Reproduce all of the following material line for line, changing nothing.
* * *
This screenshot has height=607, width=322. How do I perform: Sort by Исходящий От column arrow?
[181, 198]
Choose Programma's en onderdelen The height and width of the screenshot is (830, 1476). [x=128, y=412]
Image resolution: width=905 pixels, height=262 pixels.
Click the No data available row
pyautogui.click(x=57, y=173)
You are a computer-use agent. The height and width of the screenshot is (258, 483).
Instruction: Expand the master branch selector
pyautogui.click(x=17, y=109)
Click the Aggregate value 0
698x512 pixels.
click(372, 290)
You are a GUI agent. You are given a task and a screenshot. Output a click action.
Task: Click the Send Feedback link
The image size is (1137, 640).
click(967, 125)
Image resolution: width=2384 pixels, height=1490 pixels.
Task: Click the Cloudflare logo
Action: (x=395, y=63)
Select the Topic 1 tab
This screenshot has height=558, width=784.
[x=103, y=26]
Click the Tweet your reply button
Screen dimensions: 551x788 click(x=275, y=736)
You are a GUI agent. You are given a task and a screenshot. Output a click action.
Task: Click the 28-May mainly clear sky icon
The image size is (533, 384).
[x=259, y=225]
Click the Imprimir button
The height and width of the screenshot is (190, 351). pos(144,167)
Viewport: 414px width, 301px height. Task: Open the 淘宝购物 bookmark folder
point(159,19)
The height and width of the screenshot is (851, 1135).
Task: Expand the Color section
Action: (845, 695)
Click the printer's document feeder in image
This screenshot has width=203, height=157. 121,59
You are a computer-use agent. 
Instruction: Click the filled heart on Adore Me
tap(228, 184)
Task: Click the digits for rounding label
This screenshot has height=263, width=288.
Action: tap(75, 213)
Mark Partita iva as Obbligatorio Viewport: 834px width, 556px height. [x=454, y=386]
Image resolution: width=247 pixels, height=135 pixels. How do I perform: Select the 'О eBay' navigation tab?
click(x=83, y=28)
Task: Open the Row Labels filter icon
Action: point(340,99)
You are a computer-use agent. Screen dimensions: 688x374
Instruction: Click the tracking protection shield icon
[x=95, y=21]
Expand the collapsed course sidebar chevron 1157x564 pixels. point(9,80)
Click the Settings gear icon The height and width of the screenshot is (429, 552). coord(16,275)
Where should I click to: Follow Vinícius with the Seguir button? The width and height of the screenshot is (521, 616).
* * *
◆ **FULL ANSWER**
This screenshot has height=607, width=322. How do I perform: Sort by Исходящий От column arrow?
[181, 198]
Choose Programma's en onderdelen The height and width of the screenshot is (830, 1476). [x=128, y=412]
Image resolution: width=905 pixels, height=262 pixels.
Click the No data available row
pyautogui.click(x=57, y=173)
You are a computer-use agent. The height and width of the screenshot is (258, 483).
Instruction: Expand the master branch selector
pyautogui.click(x=17, y=109)
Click the Aggregate value 0
698x512 pixels.
click(372, 290)
You are a GUI agent. You are given a task and a screenshot. Output a click action.
Task: Click the Send Feedback link
The image size is (1137, 640).
click(967, 125)
Image resolution: width=2384 pixels, height=1490 pixels.
Task: Click the Cloudflare logo
Action: (x=395, y=63)
Select the Topic 1 tab
This screenshot has height=558, width=784.
[x=103, y=26]
Click the Tweet your reply button
Screen dimensions: 551x788 click(x=275, y=736)
You are a GUI agent. You are given a task and a screenshot. Output a click action.
Task: Click the 28-May mainly clear sky icon
The image size is (533, 384).
[x=259, y=225]
Click the Imprimir button
The height and width of the screenshot is (190, 351). pos(144,167)
Viewport: 414px width, 301px height. Task: Open the 淘宝购物 bookmark folder
point(159,19)
The height and width of the screenshot is (851, 1135).
Task: Expand the Color section
Action: (845, 695)
Click the printer's document feeder in image
This screenshot has width=203, height=157. 121,59
You are a computer-use agent. 
Instruction: Click the filled heart on Adore Me
tap(228, 184)
Task: Click the digits for rounding label
This screenshot has height=263, width=288.
Action: tap(75, 213)
Mark Partita iva as Obbligatorio Viewport: 834px width, 556px height. [x=454, y=386]
Image resolution: width=247 pixels, height=135 pixels. How do I perform: Select the 'О eBay' navigation tab?
click(x=83, y=28)
Task: Open the Row Labels filter icon
Action: point(340,99)
You are a computer-use agent. Screen dimensions: 688x374
Instruction: Click the tracking protection shield icon
[x=95, y=21]
Expand the collapsed course sidebar chevron 1157x564 pixels. point(9,80)
Click the Settings gear icon The height and width of the screenshot is (429, 552). coord(16,275)
Where should I click to: Follow Vinícius with the Seguir button? The width and height of the screenshot is (521, 616).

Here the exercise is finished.